▸ STATED TASK A: Pull every line of the item-finding records below word for word, and leave out the pictures.

--- start EXCERPTED PASSAGE ---

11 (1) If there is a requirement under law for the signature of a person, that requirement is satisfied by an electronic signature.
(2) Subsection (1) does not apply to a signature for a record prescribed, or within a class prescribed, under section 21 (2) (d) unless the proof described in section 21 (2) (d) is present.
12 If information or a record may be provided in electronic form, a requirement under law for one or more copies of the information or record to be provided to a single addressee at the same time is satisfied by providing a single version in electronic form.
13 In the absence of an express provision in an enactment that electronic means may not be used or that electronic means must be used in specified ways, the government may use electronic means to create, store, transfer, distribute, publish or otherwise deal with records or information.
14 (1) A payment that is authorized or required under law to be made to the government may be made in electronic form in a manner specified by the Minister of Finance and Corporate Relations.
(2) A payment that is authorized or required to be made by the government may be made in electronic form in a manner specified by the Minister of Finance and Corporate Relations.
Part 3 — Electronic Communication of Information and Records
15 (1) Unless the parties agree otherwise, an offer or the acceptance of an offer, or any other matter that is material to the formation or operation of a contract, may be expressed
(a) by means of information or a record in electronic form, or
(b) by an activity in electronic form, including touching or clicking on an appropriately designated icon or place on a computer screen or otherwise communicating electronically in a manner that is intended to express the offer, acceptance or other matter.
(2) A contract is not invalid or unenforceable solely by reason that information or a record in electronic form was used in its formation.

--- end EXCERPTED PASSAGE ---

▸ STATED TASK B: In the passage on electronic records, who sets the manner for making payments to the government in electronic form?

--- start EXERCISE MATERIAL ---

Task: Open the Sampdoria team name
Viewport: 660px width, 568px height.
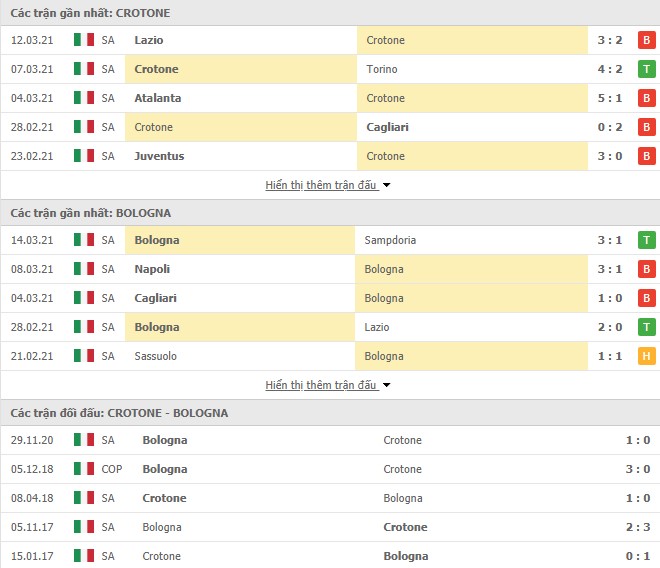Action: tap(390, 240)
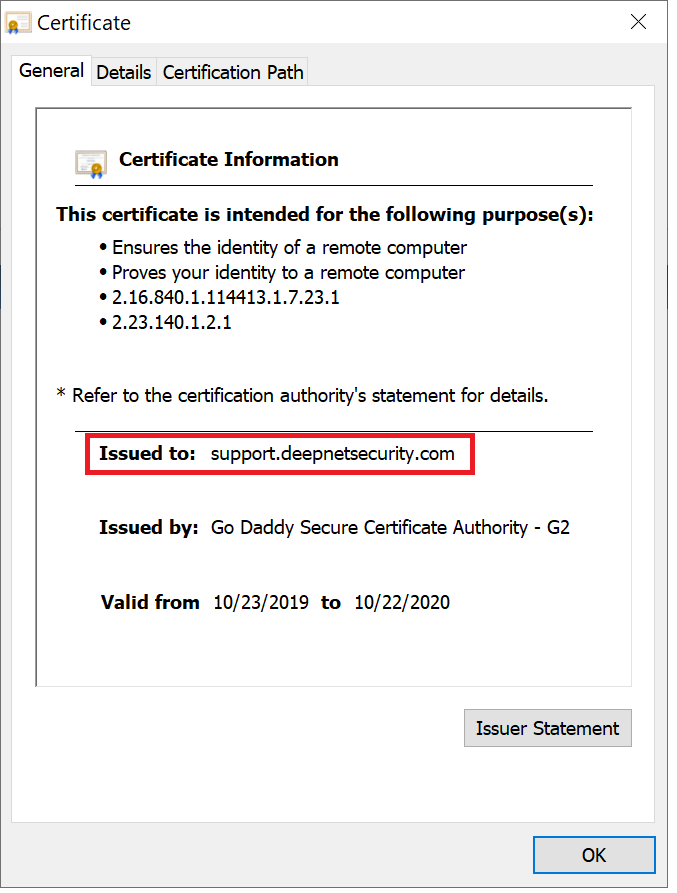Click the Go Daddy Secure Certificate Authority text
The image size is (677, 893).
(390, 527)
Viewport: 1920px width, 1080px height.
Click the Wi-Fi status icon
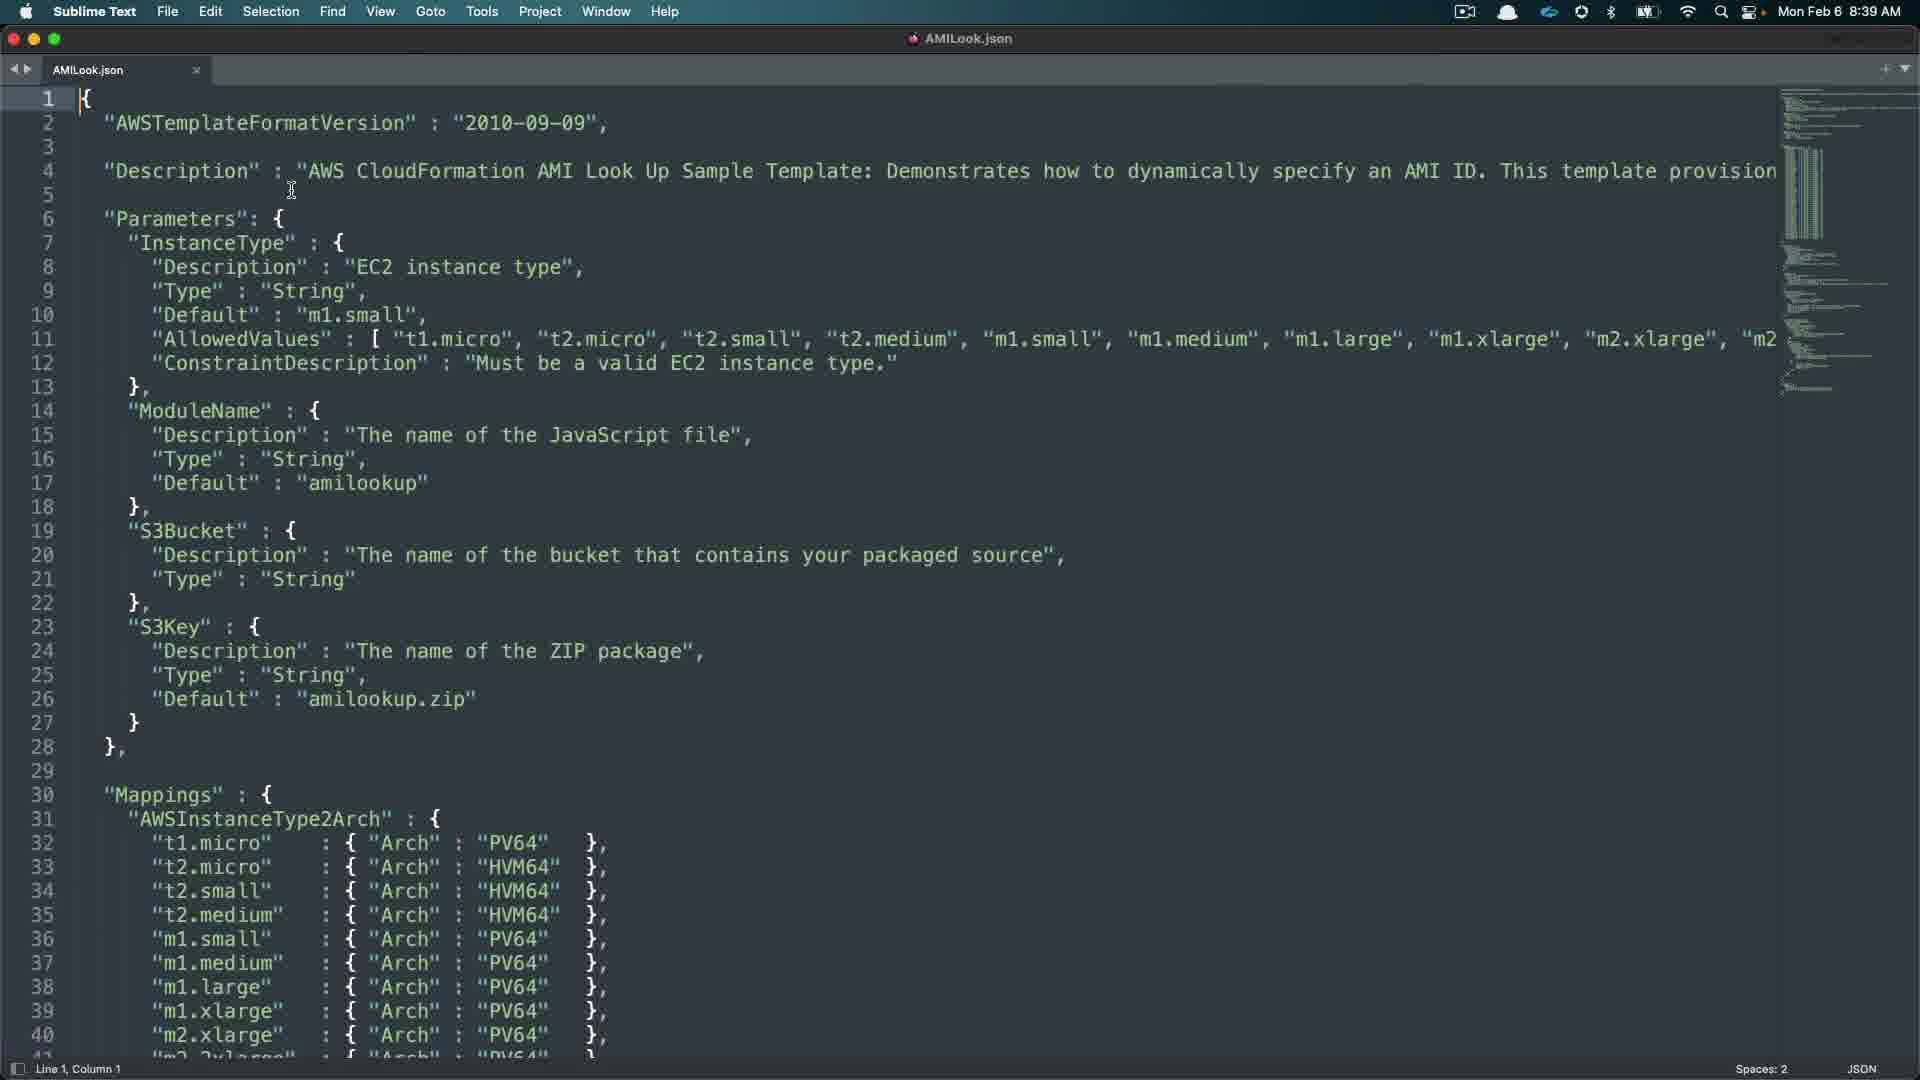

--- end EXERCISE MATERIAL ---

▸ WRITTEN ANSWER A:
Task: Open the Sampdoria team name
Viewport: 660px width, 568px height.
Action: tap(390, 240)
Click the Go Daddy Secure Certificate Authority text
The image size is (677, 893).
(390, 527)
Viewport: 1920px width, 1080px height.
Click the Wi-Fi status icon

▸ WRITTEN ANSWER B: The Minister of Finance and Corporate Relations.